Devlet Memurları 'İsnat ve İftiralara' Karşı Ne Şekilde Korunurlar

Kanun Maddesi Neyi İçerir?

657 sayılı Kanunun 25’inci maddesine göre; ” Devlet memurları hakkındaki ihbar ve şikayetler, garaz (TDK’ye göre “KİN” anlamına gelir) veya mücerret (TDK’ye göre “SOYUT” anlamına gelir) hakaret için, uydurma bir suç isnadı (TDK’ye göre “KARACILIK-İFTİRA” anlamına gelir) suretiyle yapıldığı ve soruşturma veya yargılamanın tabi olduğu kanuni işlem sonucunda bu isnat sabit olmadığı takdirde, merkezde bu memurun en büyük amiri, illerde valiler, isnatta bulunanlar hakkında kamu davası açılmasını Cumhuriyet Savcılığından isterler.”

Kanun Maddesiyle Amaçlanan Nedir?

Maddeyle; kamu hizmetlerini yürütürken bazı kişilerin haksız ve kanunsuz mak-satlarına hizmet etmeyen Devlet memurlarına karşı garazan tertip ve isnat edile gelmekte olan iftira ve hakaretlerden temiz ve dürüst Devlet memurlarını korumak amaçlanmıştır. Usulüne uygun bir surette yapılan soruşturma veya kovuşturmada böyle bir sonuca varıldığı takdirde, memur, hakaretçi veya iftiracı ile karşı karşıya bırakılmamakta, merkezde en büyük amirin, illerde valilerin Cumhuriyet Savcılarından kamu davası açılmasını istemeleri esası kabul edilmektedir.

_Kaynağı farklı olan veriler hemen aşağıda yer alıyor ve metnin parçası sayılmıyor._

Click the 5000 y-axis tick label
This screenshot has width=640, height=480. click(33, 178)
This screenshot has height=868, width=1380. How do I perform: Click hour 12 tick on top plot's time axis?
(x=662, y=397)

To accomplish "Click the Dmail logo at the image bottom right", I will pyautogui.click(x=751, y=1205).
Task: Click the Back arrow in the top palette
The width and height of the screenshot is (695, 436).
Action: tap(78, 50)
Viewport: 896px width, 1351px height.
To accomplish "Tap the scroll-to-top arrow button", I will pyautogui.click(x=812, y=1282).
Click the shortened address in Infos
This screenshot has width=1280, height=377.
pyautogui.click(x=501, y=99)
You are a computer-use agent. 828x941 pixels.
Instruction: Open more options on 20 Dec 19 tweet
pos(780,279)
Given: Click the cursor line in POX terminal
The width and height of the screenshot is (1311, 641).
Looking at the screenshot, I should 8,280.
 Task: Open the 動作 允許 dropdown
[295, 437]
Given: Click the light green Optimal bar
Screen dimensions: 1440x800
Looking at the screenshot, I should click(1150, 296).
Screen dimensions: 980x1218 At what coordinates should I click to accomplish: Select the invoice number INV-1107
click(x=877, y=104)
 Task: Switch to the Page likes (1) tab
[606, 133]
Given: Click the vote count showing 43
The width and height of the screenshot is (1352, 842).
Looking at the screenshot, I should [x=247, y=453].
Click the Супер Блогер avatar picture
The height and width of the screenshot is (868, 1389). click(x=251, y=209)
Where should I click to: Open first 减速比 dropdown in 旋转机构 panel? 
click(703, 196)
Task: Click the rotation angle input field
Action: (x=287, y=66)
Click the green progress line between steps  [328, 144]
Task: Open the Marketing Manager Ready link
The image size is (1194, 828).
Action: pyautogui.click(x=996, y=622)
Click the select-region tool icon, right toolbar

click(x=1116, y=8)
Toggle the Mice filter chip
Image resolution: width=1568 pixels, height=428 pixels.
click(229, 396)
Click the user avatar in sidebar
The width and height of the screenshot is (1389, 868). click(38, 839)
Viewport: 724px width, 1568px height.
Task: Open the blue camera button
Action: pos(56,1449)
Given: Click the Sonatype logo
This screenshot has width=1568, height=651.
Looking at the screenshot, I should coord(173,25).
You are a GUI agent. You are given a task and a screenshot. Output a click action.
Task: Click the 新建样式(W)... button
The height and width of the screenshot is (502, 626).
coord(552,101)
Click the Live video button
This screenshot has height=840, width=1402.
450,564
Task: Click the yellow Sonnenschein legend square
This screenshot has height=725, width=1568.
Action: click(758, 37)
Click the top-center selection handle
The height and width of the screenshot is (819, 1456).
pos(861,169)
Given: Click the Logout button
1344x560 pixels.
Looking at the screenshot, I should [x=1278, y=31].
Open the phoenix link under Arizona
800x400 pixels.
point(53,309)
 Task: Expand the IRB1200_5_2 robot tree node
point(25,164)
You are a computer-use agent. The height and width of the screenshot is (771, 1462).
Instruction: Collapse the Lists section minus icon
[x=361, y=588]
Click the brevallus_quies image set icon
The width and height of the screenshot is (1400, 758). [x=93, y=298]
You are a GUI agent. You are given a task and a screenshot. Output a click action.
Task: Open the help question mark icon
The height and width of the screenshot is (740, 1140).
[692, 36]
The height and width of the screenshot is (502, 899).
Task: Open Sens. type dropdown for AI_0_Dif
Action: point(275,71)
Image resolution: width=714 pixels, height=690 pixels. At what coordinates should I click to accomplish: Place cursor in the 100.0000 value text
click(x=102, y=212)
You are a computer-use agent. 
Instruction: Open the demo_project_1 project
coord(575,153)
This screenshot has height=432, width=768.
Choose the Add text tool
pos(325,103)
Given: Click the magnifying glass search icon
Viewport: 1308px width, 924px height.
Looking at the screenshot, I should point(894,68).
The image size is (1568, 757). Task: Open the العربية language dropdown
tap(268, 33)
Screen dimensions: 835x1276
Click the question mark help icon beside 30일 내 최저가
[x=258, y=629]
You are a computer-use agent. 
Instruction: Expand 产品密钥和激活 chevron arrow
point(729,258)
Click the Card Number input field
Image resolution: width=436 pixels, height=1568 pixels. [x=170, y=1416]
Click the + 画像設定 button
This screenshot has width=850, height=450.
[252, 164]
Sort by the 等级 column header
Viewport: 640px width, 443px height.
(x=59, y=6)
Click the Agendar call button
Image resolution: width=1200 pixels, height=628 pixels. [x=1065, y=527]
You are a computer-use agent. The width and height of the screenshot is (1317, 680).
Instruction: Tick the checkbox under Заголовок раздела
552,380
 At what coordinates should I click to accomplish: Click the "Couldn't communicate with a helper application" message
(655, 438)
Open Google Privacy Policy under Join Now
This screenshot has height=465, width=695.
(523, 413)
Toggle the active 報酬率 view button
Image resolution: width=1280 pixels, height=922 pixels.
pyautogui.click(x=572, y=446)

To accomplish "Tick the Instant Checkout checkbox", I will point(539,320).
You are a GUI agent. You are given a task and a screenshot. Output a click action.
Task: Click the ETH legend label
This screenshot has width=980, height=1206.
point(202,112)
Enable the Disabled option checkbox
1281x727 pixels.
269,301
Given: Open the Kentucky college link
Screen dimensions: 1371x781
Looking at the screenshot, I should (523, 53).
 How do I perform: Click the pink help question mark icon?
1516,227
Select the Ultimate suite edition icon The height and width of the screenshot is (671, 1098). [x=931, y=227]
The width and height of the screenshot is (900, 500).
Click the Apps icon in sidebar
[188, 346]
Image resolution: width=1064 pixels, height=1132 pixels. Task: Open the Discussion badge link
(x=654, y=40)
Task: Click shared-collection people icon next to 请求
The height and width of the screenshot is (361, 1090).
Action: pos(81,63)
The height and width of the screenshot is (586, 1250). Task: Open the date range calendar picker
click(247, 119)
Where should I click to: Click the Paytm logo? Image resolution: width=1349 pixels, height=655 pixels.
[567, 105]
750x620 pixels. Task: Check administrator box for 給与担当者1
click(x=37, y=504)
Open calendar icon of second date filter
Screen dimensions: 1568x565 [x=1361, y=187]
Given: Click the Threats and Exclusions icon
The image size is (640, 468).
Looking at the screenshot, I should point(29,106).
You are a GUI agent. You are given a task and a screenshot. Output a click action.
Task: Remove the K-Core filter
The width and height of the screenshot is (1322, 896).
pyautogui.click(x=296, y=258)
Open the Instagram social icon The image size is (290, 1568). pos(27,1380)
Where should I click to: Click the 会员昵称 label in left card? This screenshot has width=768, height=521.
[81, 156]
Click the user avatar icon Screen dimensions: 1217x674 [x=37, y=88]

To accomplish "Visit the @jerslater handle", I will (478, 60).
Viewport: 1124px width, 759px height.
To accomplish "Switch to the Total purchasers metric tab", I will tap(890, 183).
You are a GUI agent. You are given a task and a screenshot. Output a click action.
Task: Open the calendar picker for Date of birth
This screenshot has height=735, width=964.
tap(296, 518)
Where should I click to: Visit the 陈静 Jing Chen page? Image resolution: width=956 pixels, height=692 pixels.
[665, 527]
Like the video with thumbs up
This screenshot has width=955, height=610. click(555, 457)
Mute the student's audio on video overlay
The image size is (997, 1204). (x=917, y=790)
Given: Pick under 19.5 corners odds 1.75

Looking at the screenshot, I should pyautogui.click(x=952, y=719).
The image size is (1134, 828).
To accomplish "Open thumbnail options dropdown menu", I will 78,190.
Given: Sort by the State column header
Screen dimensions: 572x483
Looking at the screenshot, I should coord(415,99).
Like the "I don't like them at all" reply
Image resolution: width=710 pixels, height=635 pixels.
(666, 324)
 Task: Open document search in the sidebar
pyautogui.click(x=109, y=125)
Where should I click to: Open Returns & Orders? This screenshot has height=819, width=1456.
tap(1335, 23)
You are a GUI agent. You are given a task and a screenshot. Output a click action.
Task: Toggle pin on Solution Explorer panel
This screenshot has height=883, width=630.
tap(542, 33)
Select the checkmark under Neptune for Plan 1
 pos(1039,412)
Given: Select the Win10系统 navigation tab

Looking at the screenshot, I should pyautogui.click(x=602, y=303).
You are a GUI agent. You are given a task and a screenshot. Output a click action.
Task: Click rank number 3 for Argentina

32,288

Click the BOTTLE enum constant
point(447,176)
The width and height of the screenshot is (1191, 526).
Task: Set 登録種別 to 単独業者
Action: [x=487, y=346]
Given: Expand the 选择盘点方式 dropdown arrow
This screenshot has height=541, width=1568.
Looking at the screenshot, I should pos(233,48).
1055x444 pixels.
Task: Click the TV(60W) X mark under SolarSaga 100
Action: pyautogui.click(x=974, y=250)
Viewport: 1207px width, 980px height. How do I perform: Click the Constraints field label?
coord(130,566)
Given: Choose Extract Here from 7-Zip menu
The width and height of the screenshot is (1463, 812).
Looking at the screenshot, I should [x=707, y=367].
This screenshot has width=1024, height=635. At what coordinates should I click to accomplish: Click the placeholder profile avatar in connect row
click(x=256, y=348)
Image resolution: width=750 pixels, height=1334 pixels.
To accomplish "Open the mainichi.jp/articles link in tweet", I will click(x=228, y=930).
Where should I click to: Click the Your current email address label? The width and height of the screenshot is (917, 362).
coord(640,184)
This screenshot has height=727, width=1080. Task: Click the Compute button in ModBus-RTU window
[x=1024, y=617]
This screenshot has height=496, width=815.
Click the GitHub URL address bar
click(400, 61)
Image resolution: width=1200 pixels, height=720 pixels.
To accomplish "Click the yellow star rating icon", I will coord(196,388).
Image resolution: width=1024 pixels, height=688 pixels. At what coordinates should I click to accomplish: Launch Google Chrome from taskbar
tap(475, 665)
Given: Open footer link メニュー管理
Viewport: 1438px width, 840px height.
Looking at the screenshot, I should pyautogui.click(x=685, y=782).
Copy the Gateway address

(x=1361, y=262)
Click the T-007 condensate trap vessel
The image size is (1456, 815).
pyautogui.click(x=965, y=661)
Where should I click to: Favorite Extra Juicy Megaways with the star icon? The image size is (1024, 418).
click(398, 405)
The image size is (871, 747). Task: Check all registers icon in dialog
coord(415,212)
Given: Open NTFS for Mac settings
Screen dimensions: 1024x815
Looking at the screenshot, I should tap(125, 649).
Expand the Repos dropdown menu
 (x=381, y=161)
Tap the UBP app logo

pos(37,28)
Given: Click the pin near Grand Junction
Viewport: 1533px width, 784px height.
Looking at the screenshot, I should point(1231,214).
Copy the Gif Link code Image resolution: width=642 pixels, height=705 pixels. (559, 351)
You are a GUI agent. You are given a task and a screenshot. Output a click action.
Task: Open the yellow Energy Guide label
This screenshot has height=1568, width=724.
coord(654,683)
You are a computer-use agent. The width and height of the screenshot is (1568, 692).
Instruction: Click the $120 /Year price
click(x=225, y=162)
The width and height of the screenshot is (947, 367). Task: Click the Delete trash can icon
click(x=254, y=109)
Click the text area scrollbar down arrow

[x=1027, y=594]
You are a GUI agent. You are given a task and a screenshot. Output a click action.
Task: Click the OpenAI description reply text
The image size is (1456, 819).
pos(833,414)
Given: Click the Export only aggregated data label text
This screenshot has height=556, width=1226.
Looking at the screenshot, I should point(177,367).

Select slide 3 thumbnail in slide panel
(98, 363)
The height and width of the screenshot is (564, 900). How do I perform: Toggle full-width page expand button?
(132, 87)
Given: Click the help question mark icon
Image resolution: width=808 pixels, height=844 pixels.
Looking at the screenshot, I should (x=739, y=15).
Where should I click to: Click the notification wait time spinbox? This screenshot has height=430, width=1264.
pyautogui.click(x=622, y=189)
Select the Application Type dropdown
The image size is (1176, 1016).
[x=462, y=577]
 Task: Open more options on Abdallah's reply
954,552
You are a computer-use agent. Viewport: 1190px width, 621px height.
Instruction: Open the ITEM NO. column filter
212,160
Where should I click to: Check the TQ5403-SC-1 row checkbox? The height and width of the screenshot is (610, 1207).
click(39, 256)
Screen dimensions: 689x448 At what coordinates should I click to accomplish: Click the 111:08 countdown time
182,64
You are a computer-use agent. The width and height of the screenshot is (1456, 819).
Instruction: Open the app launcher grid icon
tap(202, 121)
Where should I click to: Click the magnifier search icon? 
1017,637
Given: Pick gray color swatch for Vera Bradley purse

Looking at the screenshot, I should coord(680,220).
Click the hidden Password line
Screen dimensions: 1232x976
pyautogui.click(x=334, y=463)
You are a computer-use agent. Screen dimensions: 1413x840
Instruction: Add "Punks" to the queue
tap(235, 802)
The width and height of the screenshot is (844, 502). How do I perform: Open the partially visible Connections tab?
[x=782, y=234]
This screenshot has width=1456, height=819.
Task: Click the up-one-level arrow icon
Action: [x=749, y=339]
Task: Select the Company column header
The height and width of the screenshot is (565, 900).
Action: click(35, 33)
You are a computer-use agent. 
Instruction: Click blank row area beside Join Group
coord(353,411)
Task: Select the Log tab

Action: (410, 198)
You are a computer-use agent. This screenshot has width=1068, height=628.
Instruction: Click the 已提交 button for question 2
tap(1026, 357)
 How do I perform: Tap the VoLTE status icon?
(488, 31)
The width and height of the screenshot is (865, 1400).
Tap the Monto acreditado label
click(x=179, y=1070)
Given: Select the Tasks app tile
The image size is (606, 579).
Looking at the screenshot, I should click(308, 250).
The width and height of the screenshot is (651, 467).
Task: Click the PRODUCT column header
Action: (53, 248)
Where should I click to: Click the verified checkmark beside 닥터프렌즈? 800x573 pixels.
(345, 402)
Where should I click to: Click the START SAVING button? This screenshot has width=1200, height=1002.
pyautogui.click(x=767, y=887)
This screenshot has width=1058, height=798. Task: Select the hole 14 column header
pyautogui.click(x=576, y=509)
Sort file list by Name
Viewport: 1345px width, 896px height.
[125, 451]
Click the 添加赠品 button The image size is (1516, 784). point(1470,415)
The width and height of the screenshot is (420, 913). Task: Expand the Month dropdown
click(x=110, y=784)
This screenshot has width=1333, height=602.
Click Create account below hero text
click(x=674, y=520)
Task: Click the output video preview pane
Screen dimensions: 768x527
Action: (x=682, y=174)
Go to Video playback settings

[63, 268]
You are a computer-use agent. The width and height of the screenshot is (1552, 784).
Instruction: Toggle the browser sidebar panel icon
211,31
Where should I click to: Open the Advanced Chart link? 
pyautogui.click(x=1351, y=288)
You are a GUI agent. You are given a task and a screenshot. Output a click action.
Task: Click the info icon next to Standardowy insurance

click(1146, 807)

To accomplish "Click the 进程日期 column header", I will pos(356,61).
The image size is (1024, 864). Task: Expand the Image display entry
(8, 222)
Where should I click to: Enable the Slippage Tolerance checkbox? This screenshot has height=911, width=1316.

Danıştay’ın Bu Konudaki Bakışı Nedir?

Danıştay İkinci Daire bir kararında (E. 2004/2624-K. 2004/1641-T. 20.12.2004); ” Gazetelerde davacının ismi belirtilerek yapılan haberlerin asılsız isnatlar olduğunun Milli Eğitim Bakanlığı müfettişlerince düzenlenen soruşturma raporu ile sabit olduğu göz önüne alındığında davalı idarenin anılan gazeteler hakkında suç duyurusunda bulunmayarak hizmet kusuru işlediği, bir kamu görevlisinin asılsız olduğu sabit olan ve toplumun husumetini çekecek nitelikte gerçek dışı isnatlara karşı korunmadığı bellidir. Bu nedenle de davacının duyduğu elem ve üzüntüden dolayı oluşan manevi zararının karşılanması gerekir.”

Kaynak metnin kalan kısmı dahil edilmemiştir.